Environmental contamination of property is a factor that is
impacting real estate transactions and is responsible for a change
in the way contracts for commercial real estate are being written.
"Not that many years ago, before closing on a real estate
transaction, you had to make sure the zoning was proper and the
financing was in order," said Jim Austin, vice president and
resident manager for Coldwell Banker Commercial Real Estate
"Now, there is one more contingency that must be dealt with on
every sale. I cannot imagine a commercial property changing hands
without an environmental review."
Contamination of property can result in devaluation of property
and poses potential liability for lenders and owners, said Mark
Schwartz, attorney at law.
In the future, there will continue to be a heightened amount of
scrutiny by all parties involved, said Michael Laird, a director of
the law firm of Crowe & Dunlevy. In many cases, environmental
issues can be the most critical financial issues involved in a
mortgage lending transaction.
"The overall impact is that the cost of doing business in real
estate is going to go up," said Laird. "The not-so-hidden carrying
cost of cleaning up environmentally hazardous contamination will
affect everybody who works in commercial real estate. The cost of
operations increases and the asset value can decrease because of
Contracts for the purchase or sale of real estate are changing
as sophisticated buyers are inserting provisions that make the
buyer's obligations to perform contingent upon there being no
contamination found in an environmental impact study that is often
paid for by the seller, said Laird.
The two extremes in the types of contracts are that the seller
provides an environmental report that is acceptable and shows no
contamination or the buyer purchases the property as is, regardless
of any environmental problems that may be out there. The second
example is pretty rare with the sophisticated purchaser, he said.

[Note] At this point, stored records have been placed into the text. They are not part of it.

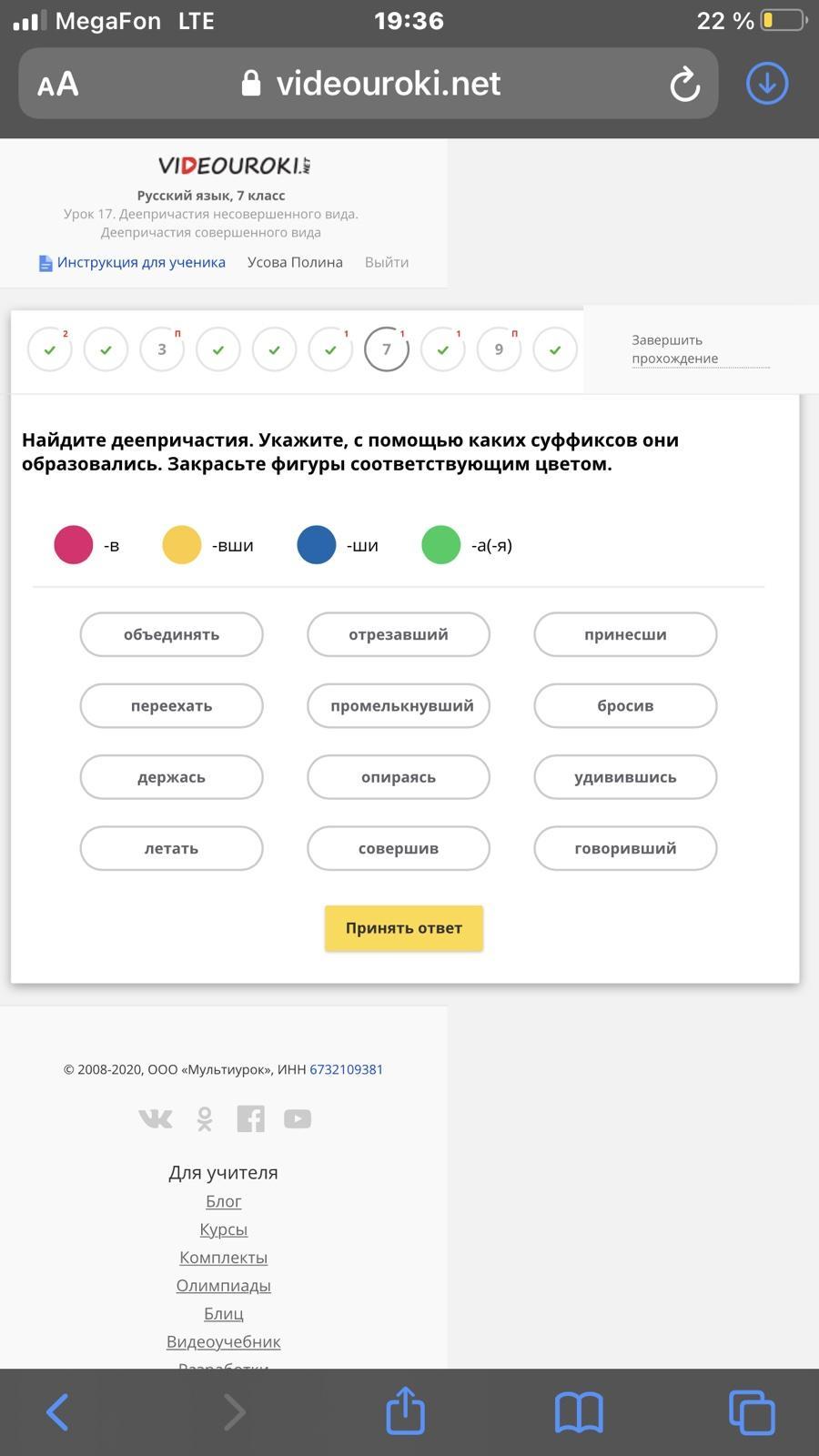Jump to question 3 circle
819x1456 pixels.
pos(162,349)
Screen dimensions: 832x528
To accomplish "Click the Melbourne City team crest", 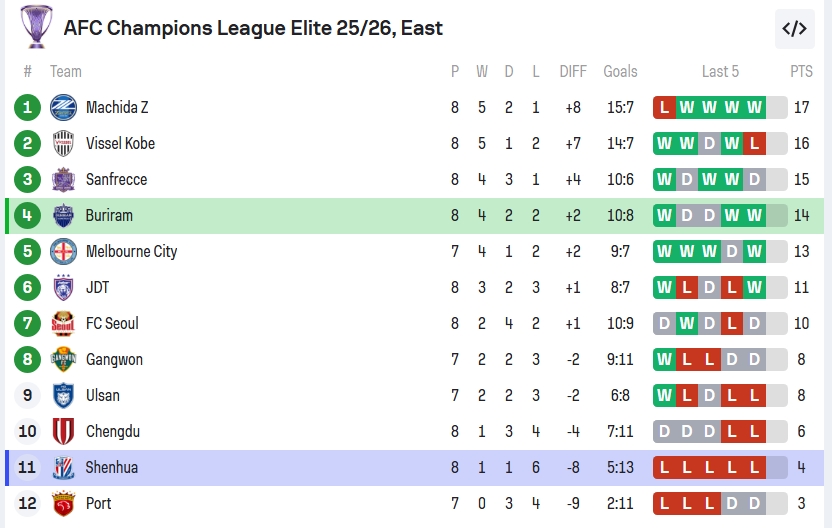I will click(63, 251).
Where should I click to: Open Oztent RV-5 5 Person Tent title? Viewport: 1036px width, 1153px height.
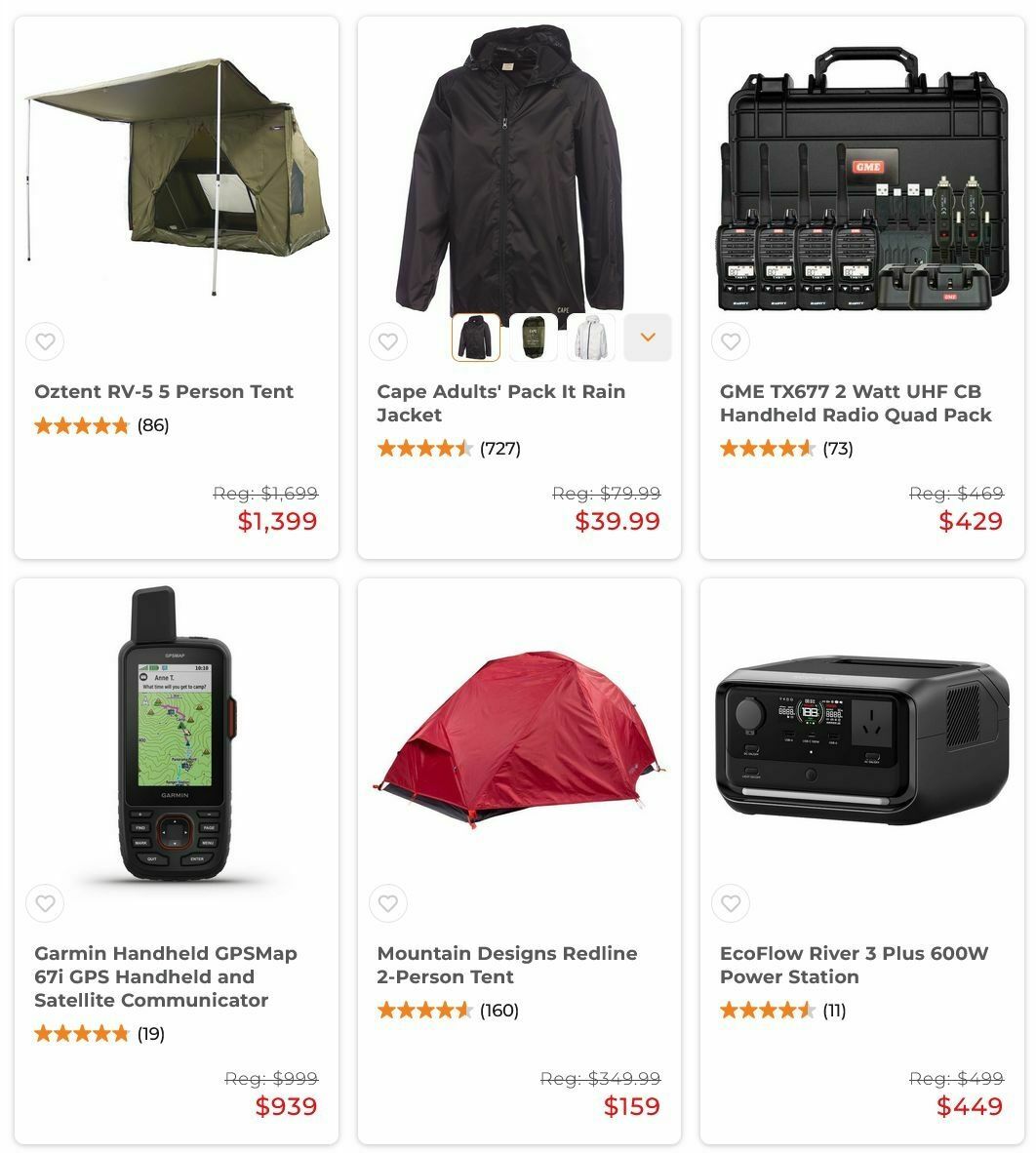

"Obviously, the safest position is not to get involved in real
property at all," said Laird. "It is amazing the extent of the reach
of the environmental tentacles. The problems have been ignored too
long and now everyone is being brought to the table to pay the
Awareness of the problem has increased dramatically over the
past five to 10 years with the enactment of recent federal and state
legislation, said Laird. There is a heightened awareness of the
problem among people who deal in commercial real estate including
lenders, owners and developers.
The number of people liable for cleanup varies depending on the
type and extent of the hazard. Parties in the chain of title are
usually the prime focus of liability under applicable laws, although
others may also be liable if they are the source of the
"We have noticed a lot of changes in contracts for commercial
real estate regarding environmental studies and, if things are found
that are detrimental, it could be a reason for canceling the
contract," said Eric Offen, executive vice president of operations
for Lawyers Title.
"We have not seen any change in the residential contract form
because we give coverage to the lenders on residential transactions.
"Another thing we have noticed is that many of the testing
companies that do environmental studies come into our office and
review abstracts to determine the prior owners. Oklahoma is way
ahead of other states because we have abstracts."
The brokers and real estate people who put these deals together
are affected more than title companies by the environmental
problems, he said. Once it gets to the contract stage, those issues
have normally been addressed and resolved.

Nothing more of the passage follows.